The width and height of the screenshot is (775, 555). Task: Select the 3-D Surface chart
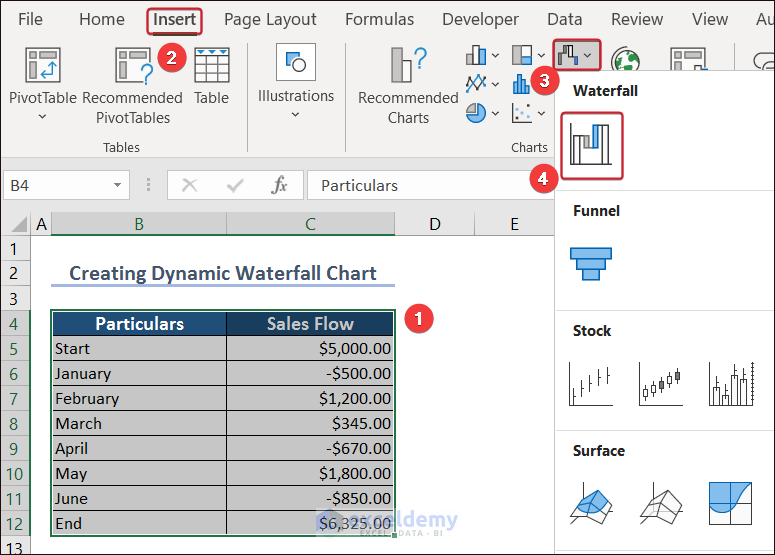[x=590, y=503]
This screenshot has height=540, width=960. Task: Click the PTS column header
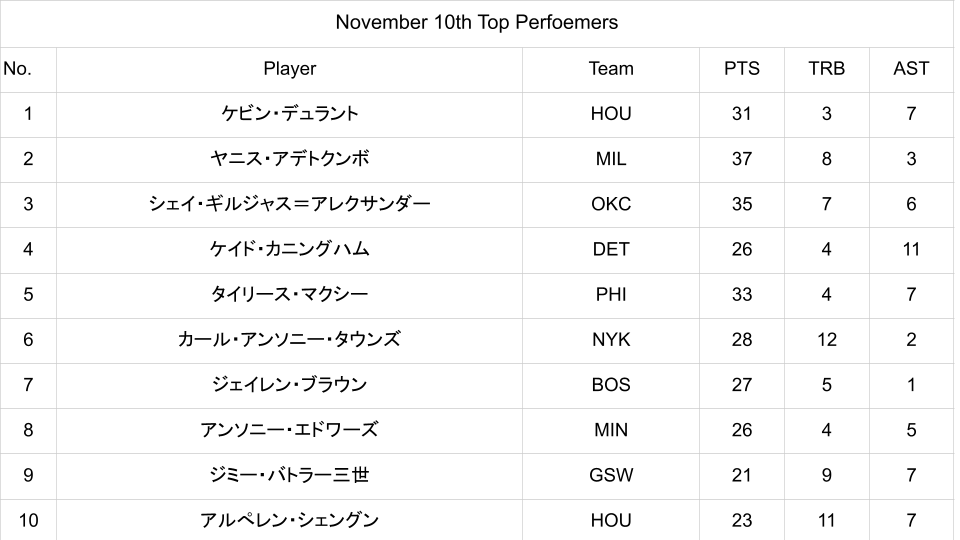coord(741,69)
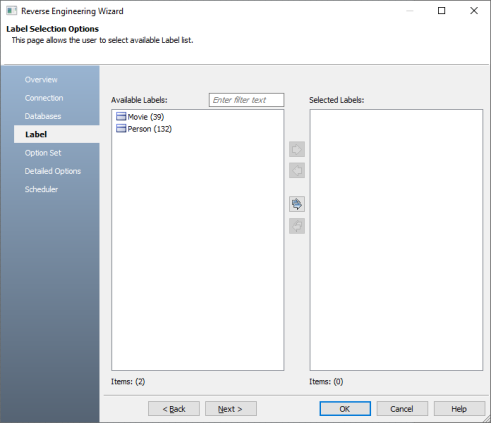Screen dimensions: 491x423
Task: Click the Back button
Action: 174,409
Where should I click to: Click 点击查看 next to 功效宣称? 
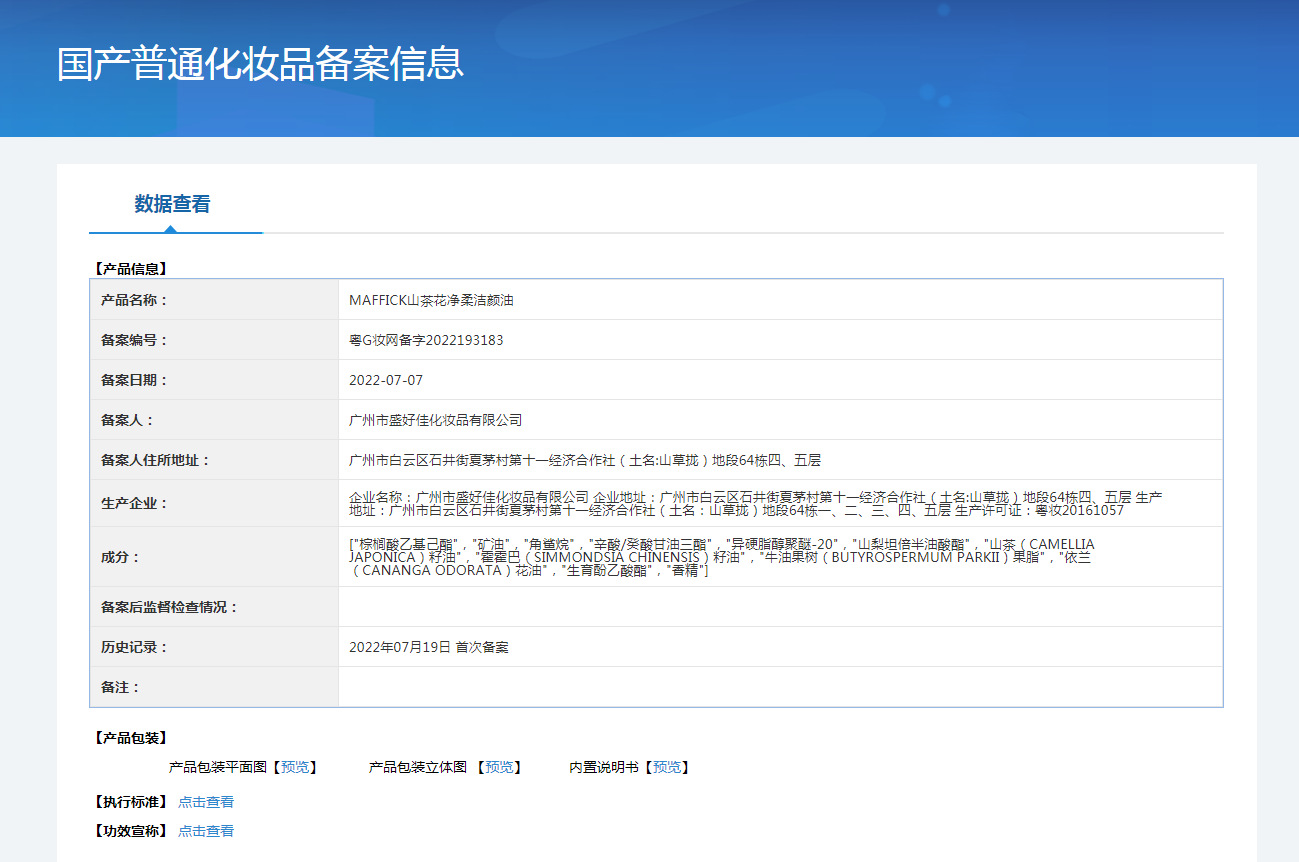coord(206,831)
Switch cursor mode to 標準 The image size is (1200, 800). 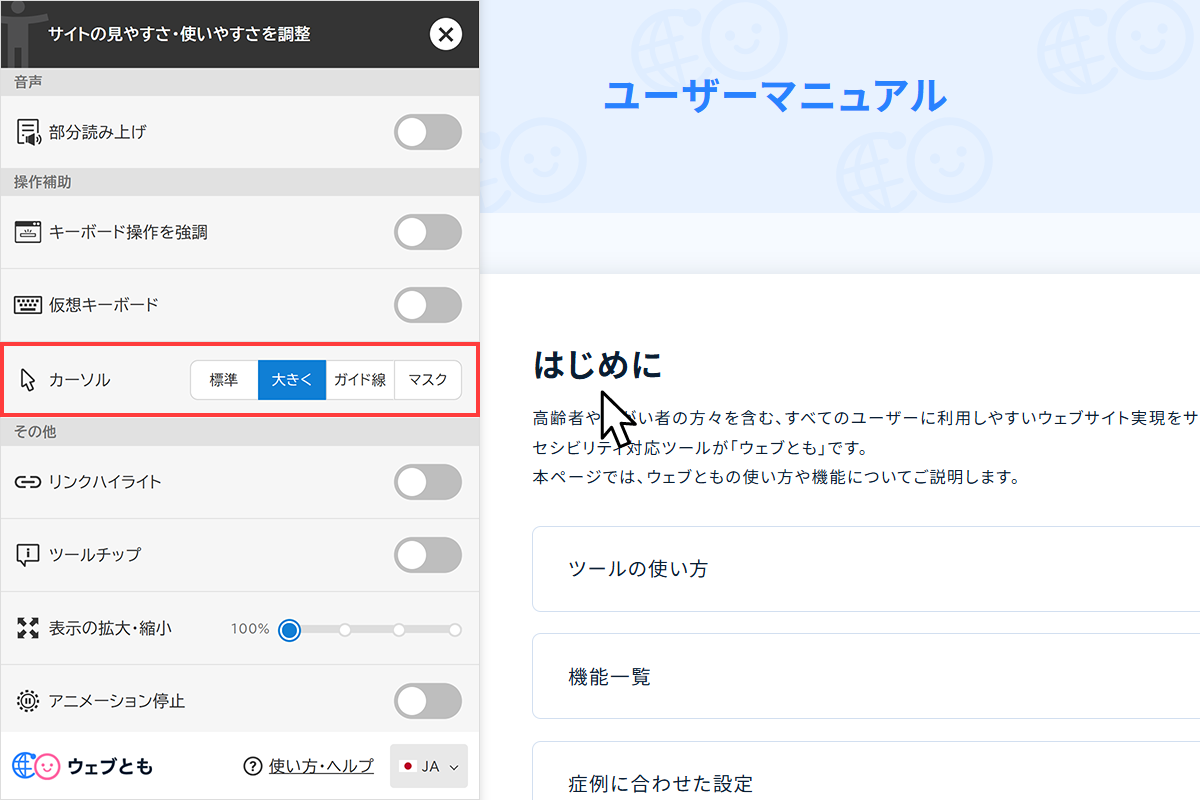point(224,380)
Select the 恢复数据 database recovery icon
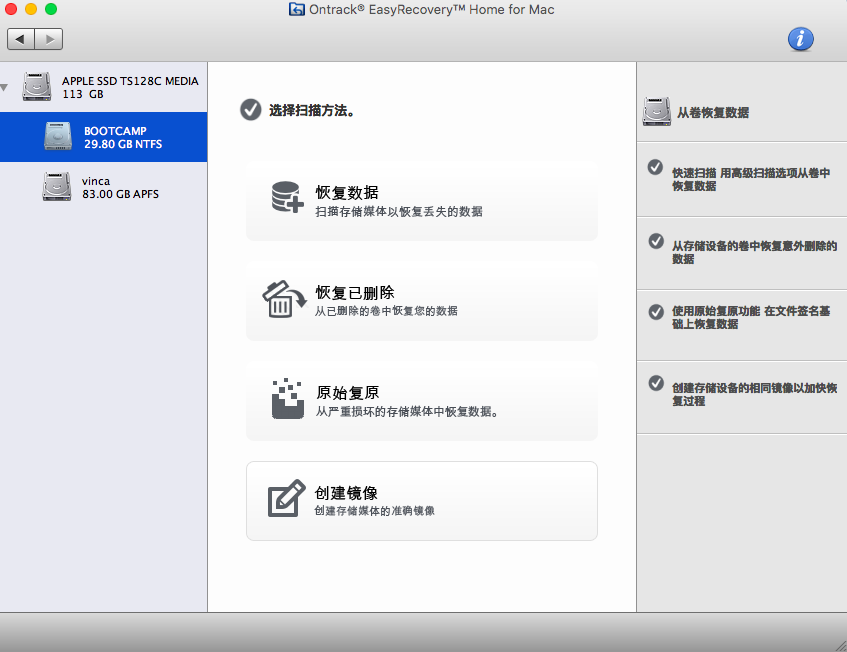This screenshot has width=847, height=652. pyautogui.click(x=286, y=196)
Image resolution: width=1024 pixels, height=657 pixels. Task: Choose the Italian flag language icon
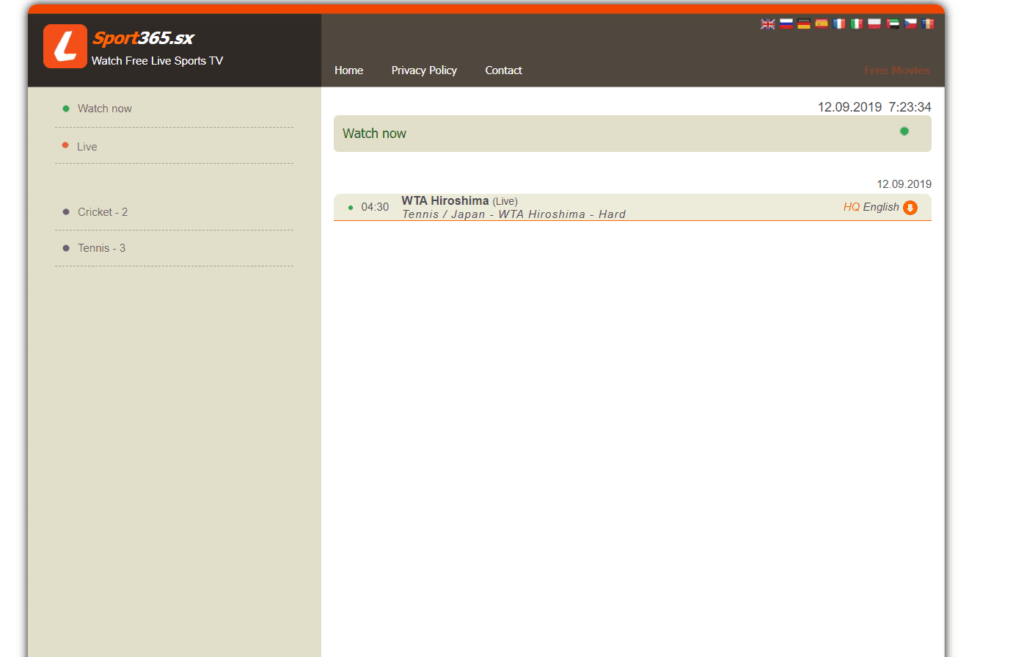click(x=857, y=24)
※
(EXERCISE) Everything from the line that contains "Select the 恢复数据 database recovery icon" to the final line of the data is to be duplicated exactly, both ends included, except the pictures.

(TASK OUTPUT)
Select the 恢复数据 database recovery icon
This screenshot has width=847, height=652. pyautogui.click(x=286, y=196)
Image resolution: width=1024 pixels, height=657 pixels. Task: Choose the Italian flag language icon
click(x=857, y=24)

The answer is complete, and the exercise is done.